OBJECTIVES/SPECIFIC AIMS: The preliminary analysis sought to retrospectively characterize the role of hypocretin receptor 2 (HCRTR2) in the development and prognosis of AD along with associated behavioral measures including smoking, self-reported drinking history, and neuroticism. Given the results in this study along with the paucity of information regarding the functional significance of rs2653349, we intend to comprehensively characterize HCRTR2 using haplotype analyses. We will then identify relationships between our haplotype analysis and IV alcohol self-administration using the Computer-Assisted Infusion System, and phenotypes identified in a sleep study. Furthermore, we aim at identifying functional loci in the hypocretin/orexin system by investigating differential allele expression in the orexin receptors in hippocampus tissue obtained from postmortem human brains. METHODS/STUDY POPULATION: This study examined 1569 European American and African American individuals between 18 and 65 years old, 922 of whom with a current diagnosis of AD. Participants were genotyped for HCRTR2 rs2653349 and ancestry was determined via a genome-wide panel of ancestry informative markers. AD was diagnosed using the Structured Clinical Interviews for DSM-IV (SCID-IV) for psychiatric disorders and recent alcohol use was assessed by 90-day Timeline Follow-back (TLFB) interviews. Smoking was assessed using the Fagerström Test for Nicotine Dependence and neuroticism was measured using the NEO Personality Inventory. RESULTS/ANTICIPATED RESULTS: In European Americans, a significant difference was found in current AD diagnosis between AX carriers and GG carriers (z=−2.390, p=0.017). This relationship remained significant in a logistic regression model controlled for age and gender (R
2=0.269, p=0.015). TLFB drinking measures were compared based on the median values to correct for the ceiling effect resulting from the assessment covering the past 90 days. Total drinks (U=8.280, p=0.004), number of drinking days (U=6.983, p=0.008), and average drinks per days (U=7.221, p=0.007) were all noted to significantly differ between the two allele groups among Caucasians. The associations between rs2653349 and total drinks (R
2=0.115, p=0.023) and heavy drinking days (R
2=0.190, p=0.015) remained significant in linear regressions controlled for age and gender.

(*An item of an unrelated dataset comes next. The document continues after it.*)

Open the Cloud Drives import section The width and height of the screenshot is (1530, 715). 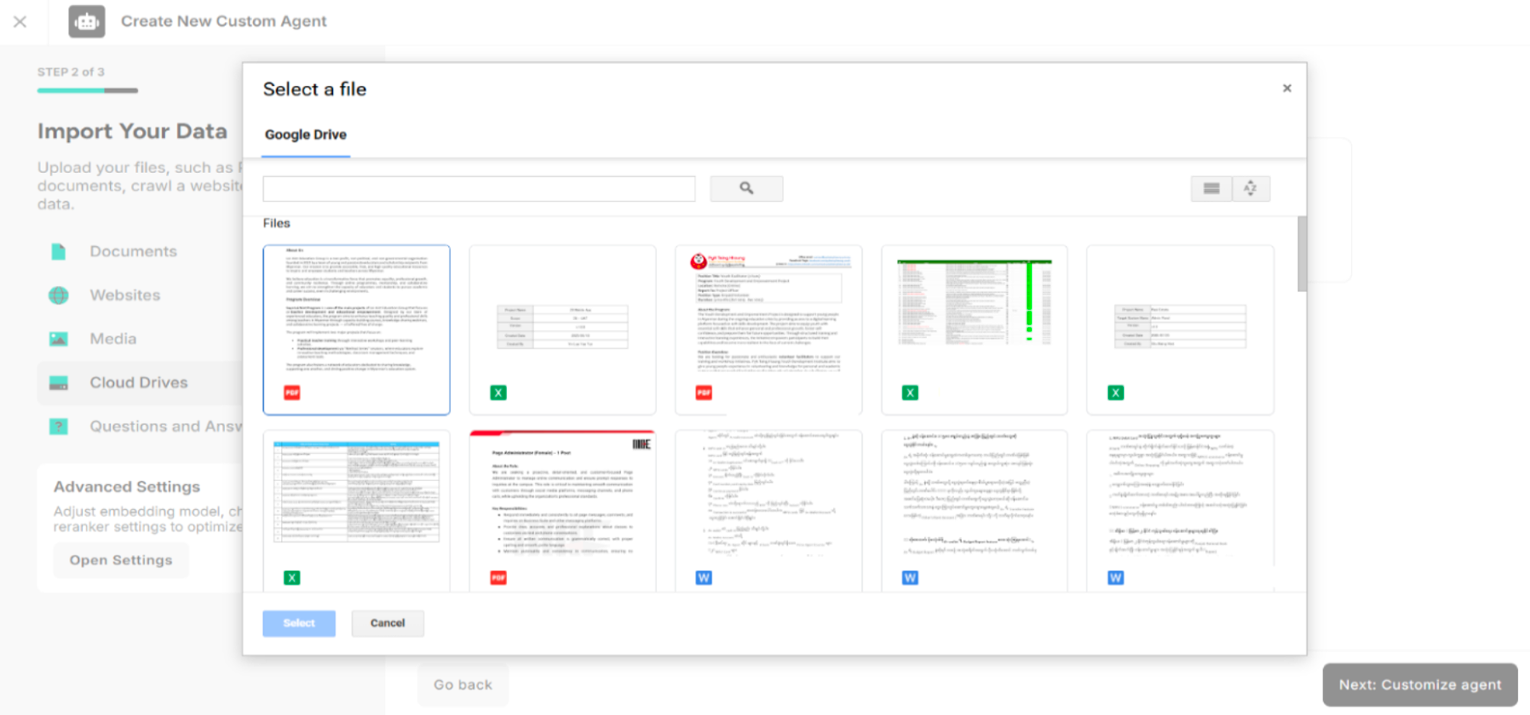pos(138,383)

Furthermore, Caucasian AX carriers had a higher median number of drinking days relative to GG homozygotes among current AD positive subjects (U=6.937, p=0.012) and a lower median number of drinking days among current AD negative subjects (U=4.430, p=0.035). Among Caucasian AD negative subjects, there was a significantly greater frequency of smokers (χ2=3.550, p=0.046). In African American participants, there were no significant differences in AD diagnosis and in measures of AD severity by genotype. African American males diagnosed with current AD had higher rates of smoking in the AX group (χ2=4.969, p=0.017). No significant associations were found between rs2653349 and neuroticism in any of the cohorts analyzed in this sample. DISCUSSION/SIGNIFICANCE OF IMPACT: The results suggest that, among Caucasians, AX carriers have an increased risk to develop AD independently of their age and gender. In addition, among individuals with a diagnosis of AD, AX carriers reported a greater number of drinking days, as measured by the TLFB, suggesting that this polymorphism also exerts an effect on the severity of the disease. This effect on increased alcohol consumption was absent in Caucasian AX carriers without current AD diagnosis. In future analysis, we will explore how different genetic profiles in HCRTR2, and also HCRTR1, may alter the orexin signaling pathway and how such alterations may predispose patients to develop AD and exacerbate AD once it develops.